Thursday, September 25, 2008

Globalization and its Stinky Contents

For the past few days, there has been a sharp media focus on the stink that garbage dumping has raised in what can perhaps be called India’s first globalized city, Gurgaon. The name literally means a “village of jaggery” and it used to be a typical sleepy town not too far back. Now Gurgaon boasts of countless 24x7 call centers (usually with thousands of sleep-starved workers) and innumerable MNC offices.

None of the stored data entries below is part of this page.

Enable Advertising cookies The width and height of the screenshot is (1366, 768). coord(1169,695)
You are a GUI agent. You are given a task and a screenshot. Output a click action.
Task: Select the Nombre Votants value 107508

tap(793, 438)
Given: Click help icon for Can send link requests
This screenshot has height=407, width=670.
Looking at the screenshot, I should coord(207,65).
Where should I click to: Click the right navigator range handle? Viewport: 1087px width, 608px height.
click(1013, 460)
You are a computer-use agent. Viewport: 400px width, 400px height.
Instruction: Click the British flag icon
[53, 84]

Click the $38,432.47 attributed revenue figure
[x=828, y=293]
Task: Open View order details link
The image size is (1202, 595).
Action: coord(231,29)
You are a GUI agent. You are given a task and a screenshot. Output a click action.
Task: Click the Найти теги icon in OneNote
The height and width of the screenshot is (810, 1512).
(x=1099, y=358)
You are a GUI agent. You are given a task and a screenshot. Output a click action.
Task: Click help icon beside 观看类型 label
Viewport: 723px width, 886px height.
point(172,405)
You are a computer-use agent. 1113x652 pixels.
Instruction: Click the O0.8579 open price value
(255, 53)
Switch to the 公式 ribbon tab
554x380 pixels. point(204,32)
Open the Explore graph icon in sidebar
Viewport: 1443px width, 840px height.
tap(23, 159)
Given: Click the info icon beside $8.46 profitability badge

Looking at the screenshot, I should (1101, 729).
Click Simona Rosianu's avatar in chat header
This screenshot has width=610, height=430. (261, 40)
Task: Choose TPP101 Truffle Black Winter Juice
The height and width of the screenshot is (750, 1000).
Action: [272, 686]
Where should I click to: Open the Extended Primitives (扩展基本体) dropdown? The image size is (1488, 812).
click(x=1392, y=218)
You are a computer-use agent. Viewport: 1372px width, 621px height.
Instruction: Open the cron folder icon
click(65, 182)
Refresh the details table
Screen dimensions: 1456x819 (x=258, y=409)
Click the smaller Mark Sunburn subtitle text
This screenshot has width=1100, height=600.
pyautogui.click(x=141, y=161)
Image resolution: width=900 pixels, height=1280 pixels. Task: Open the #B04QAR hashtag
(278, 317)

Within a few years, Gurgaon has become a sprawling city of malls and offices, more malls and offices, residential gated colonies and, well, more malls and offices. Many of Gurgaon’s buildings vie with each other for supremacy in size, height and abundant use of glass.

The recent ruckus is about the gargantuan pile of garbage riling the wealthy residents of some DLF flats (DLF is the main builder in Gurgaon, whose honcho KP Singh is now one of the richest in the world). The flats in current market value cost upwards of $500,000 and house several senior executives from Fortune 500 companies (hence the group’s influence in the media).

It seems that while the Haryana government and builders like DLF were busy making mountains of money from their hyped high-rises, nobody thought about the piles of garbage that the multitude would generate. For lack of a proper disposal system, garbage is being dumped in open, empty lots dangerously close to residential areas.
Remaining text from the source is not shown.